__REQUIREMENTS__:
Render each line of the data below as a Markdown table with two columns, Index for the row number and Text for the line. Omit blank lines.

####

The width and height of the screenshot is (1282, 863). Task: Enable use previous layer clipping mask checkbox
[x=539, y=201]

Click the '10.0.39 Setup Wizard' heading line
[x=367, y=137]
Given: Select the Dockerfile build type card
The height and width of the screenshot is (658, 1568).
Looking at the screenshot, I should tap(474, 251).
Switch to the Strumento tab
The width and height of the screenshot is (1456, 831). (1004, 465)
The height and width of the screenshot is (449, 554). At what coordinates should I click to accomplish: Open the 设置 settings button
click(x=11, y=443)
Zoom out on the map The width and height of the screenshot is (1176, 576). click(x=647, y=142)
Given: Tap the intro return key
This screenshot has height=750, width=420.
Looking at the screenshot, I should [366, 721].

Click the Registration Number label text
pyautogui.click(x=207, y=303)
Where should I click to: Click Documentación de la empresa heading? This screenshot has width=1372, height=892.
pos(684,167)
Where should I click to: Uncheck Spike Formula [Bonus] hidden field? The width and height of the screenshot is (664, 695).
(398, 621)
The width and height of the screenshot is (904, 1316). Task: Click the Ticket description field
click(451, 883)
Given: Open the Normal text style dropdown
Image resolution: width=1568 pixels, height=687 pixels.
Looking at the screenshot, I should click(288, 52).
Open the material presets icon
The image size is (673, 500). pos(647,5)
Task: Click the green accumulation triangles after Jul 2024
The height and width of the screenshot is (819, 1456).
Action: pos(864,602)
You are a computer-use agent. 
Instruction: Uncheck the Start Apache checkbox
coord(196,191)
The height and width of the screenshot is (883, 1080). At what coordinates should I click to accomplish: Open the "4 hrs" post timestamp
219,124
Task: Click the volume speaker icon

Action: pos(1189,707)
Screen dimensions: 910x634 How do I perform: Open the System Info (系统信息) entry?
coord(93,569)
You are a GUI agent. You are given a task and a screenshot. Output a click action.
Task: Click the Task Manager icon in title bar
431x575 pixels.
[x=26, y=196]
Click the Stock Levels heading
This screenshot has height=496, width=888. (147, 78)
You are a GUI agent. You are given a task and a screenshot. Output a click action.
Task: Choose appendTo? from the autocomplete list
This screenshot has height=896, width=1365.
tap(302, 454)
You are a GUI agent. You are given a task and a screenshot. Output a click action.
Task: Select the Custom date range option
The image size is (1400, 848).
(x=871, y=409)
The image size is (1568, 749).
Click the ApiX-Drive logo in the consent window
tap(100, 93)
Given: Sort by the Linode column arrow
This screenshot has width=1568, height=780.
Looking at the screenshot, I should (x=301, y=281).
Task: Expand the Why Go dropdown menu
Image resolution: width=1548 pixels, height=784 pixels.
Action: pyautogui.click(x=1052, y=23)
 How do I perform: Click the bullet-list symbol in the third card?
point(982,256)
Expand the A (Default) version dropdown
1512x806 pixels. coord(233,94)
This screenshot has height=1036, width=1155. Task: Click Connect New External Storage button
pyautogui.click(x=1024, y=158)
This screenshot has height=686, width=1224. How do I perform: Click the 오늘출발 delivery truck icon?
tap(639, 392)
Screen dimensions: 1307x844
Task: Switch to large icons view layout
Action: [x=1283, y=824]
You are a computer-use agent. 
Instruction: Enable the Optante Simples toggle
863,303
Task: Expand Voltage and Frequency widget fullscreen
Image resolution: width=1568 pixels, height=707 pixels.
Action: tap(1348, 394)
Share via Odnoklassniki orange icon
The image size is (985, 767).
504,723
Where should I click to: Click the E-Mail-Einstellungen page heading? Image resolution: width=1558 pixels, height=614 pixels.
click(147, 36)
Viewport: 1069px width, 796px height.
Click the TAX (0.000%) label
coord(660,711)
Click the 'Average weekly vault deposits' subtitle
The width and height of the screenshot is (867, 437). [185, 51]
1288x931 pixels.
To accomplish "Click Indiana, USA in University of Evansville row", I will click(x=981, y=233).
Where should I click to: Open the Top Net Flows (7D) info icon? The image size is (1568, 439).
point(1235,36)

####

__FULL RESPONSE__:
| Index | Text |
|---|---|
| 1 | The width and height of the screenshot is (1282, 863). Task: Enable use previous layer clipping mask checkbox |
| 2 | [x=539, y=201] |
| 3 | Click the '10.0.39 Setup Wizard' heading line |
| 4 | [x=367, y=137] |
| 5 | Given: Select the Dockerfile build type card |
| 6 | The height and width of the screenshot is (658, 1568). |
| 7 | Looking at the screenshot, I should tap(474, 251). |
| 8 | Switch to the Strumento tab |
| 9 | The width and height of the screenshot is (1456, 831). (1004, 465) |
| 10 | The height and width of the screenshot is (449, 554). At what coordinates should I click to accomplish: Open the 设置 settings button |
| 11 | click(x=11, y=443) |
| 12 | Zoom out on the map The width and height of the screenshot is (1176, 576). click(x=647, y=142) |
| 13 | Given: Tap the intro return key |
| 14 | This screenshot has height=750, width=420. |
| 15 | Looking at the screenshot, I should [366, 721]. |
| 16 | Click the Registration Number label text |
| 17 | pyautogui.click(x=207, y=303) |
| 18 | Where should I click to: Click Documentación de la empresa heading? This screenshot has width=1372, height=892. |
| 19 | pos(684,167) |
| 20 | Where should I click to: Uncheck Spike Formula [Bonus] hidden field? The width and height of the screenshot is (664, 695). |
| 21 | (398, 621) |
| 22 | The width and height of the screenshot is (904, 1316). Task: Click the Ticket description field |
| 23 | click(451, 883) |
| 24 | Given: Open the Normal text style dropdown |
| 25 | Image resolution: width=1568 pixels, height=687 pixels. |
| 26 | Looking at the screenshot, I should click(288, 52). |
| 27 | Open the material presets icon |
| 28 | The image size is (673, 500). pos(647,5) |
| 29 | Task: Click the green accumulation triangles after Jul 2024 |
| 30 | The height and width of the screenshot is (819, 1456). |
| 31 | Action: pos(864,602) |
| 32 | You are a computer-use agent.  |
| 33 | Instruction: Uncheck the Start Apache checkbox |
| 34 | coord(196,191) |
| 35 | The height and width of the screenshot is (883, 1080). At what coordinates should I click to accomplish: Open the "4 hrs" post timestamp |
| 36 | 219,124 |
| 37 | Task: Click the volume speaker icon |
| 38 | Action: pos(1189,707) |
| 39 | Screen dimensions: 910x634 How do I perform: Open the System Info (系统信息) entry? |
| 40 | coord(93,569) |
| 41 | You are a GUI agent. You are given a task and a screenshot. Output a click action. |
| 42 | Task: Click the Task Manager icon in title bar |
| 43 | 431x575 pixels. |
| 44 | [x=26, y=196] |
| 45 | Click the Stock Levels heading |
| 46 | This screenshot has height=496, width=888. (147, 78) |
| 47 | You are a GUI agent. You are given a task and a screenshot. Output a click action. |
| 48 | Task: Choose appendTo? from the autocomplete list |
| 49 | This screenshot has height=896, width=1365. |
| 50 | tap(302, 454) |
| 51 | You are a GUI agent. You are given a task and a screenshot. Output a click action. |
| 52 | Task: Select the Custom date range option |
| 53 | The image size is (1400, 848). |
| 54 | (x=871, y=409) |
| 55 | The image size is (1568, 749). |
| 56 | Click the ApiX-Drive logo in the consent window |
| 57 | tap(100, 93) |
| 58 | Given: Sort by the Linode column arrow |
| 59 | This screenshot has width=1568, height=780. |
| 60 | Looking at the screenshot, I should (x=301, y=281). |
| 61 | Task: Expand the Why Go dropdown menu |
| 62 | Image resolution: width=1548 pixels, height=784 pixels. |
| 63 | Action: pyautogui.click(x=1052, y=23) |
| 64 |  How do I perform: Click the bullet-list symbol in the third card? |
| 65 | point(982,256) |
| 66 | Expand the A (Default) version dropdown |
| 67 | 1512x806 pixels. coord(233,94) |
| 68 | This screenshot has height=1036, width=1155. Task: Click Connect New External Storage button |
| 69 | pyautogui.click(x=1024, y=158) |
| 70 | This screenshot has height=686, width=1224. How do I perform: Click the 오늘출발 delivery truck icon? |
| 71 | tap(639, 392) |
| 72 | Screen dimensions: 1307x844 |
| 73 | Task: Switch to large icons view layout |
| 74 | Action: [x=1283, y=824] |
| 75 | You are a computer-use agent.  |
| 76 | Instruction: Enable the Optante Simples toggle |
| 77 | 863,303 |
| 78 | Task: Expand Voltage and Frequency widget fullscreen |
| 79 | Image resolution: width=1568 pixels, height=707 pixels. |
| 80 | Action: tap(1348, 394) |
| 81 | Share via Odnoklassniki orange icon |
| 82 | The image size is (985, 767). |
| 83 | 504,723 |
| 84 | Where should I click to: Click the E-Mail-Einstellungen page heading? Image resolution: width=1558 pixels, height=614 pixels. |
| 85 | click(147, 36) |
| 86 | Viewport: 1069px width, 796px height. |
| 87 | Click the TAX (0.000%) label |
| 88 | coord(660,711) |
| 89 | Click the 'Average weekly vault deposits' subtitle |
| 90 | The width and height of the screenshot is (867, 437). [185, 51] |
| 91 | 1288x931 pixels. |
| 92 | To accomplish "Click Indiana, USA in University of Evansville row", I will click(x=981, y=233). |
| 93 | Where should I click to: Open the Top Net Flows (7D) info icon? The image size is (1568, 439). |
| 94 | point(1235,36) |